[Opening INPUT section]

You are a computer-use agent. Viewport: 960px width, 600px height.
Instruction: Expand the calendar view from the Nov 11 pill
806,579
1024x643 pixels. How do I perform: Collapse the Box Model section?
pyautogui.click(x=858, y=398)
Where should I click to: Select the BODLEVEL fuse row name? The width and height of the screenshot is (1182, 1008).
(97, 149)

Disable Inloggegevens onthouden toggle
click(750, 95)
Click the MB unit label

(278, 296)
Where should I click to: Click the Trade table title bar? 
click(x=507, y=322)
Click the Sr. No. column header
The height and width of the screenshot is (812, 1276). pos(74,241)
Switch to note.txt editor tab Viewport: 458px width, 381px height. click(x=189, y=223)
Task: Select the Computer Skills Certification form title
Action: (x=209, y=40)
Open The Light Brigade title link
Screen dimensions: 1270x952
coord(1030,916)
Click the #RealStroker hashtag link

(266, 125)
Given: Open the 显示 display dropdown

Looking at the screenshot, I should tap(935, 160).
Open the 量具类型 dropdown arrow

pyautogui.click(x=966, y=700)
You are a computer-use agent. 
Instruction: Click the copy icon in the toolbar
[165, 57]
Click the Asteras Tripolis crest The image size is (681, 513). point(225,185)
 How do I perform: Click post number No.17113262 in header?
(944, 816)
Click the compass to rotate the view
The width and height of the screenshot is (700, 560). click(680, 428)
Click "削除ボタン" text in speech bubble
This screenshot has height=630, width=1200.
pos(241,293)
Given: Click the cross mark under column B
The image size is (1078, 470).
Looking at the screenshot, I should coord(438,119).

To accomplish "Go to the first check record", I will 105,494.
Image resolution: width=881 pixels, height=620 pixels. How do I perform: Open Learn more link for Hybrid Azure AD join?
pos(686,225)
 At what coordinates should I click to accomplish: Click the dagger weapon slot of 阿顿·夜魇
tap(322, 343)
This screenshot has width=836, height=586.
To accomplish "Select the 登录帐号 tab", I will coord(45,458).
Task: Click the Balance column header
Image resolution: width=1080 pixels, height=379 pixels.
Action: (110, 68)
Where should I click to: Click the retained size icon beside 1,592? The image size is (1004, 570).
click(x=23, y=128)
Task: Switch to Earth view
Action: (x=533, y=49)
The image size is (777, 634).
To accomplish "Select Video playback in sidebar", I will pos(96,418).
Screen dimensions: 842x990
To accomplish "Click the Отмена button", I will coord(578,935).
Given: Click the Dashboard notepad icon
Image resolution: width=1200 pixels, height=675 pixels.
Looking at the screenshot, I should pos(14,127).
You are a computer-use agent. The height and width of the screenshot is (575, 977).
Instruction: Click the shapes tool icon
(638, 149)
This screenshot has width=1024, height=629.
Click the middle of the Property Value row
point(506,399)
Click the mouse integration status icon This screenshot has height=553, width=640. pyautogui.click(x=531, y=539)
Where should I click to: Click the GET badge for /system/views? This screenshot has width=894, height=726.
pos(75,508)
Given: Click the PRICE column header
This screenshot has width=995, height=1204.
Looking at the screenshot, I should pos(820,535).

[Closing INPUT section]

Find the number of lines above that hold the word "agent", then write that number by itself.

* RESPONSE BOX
3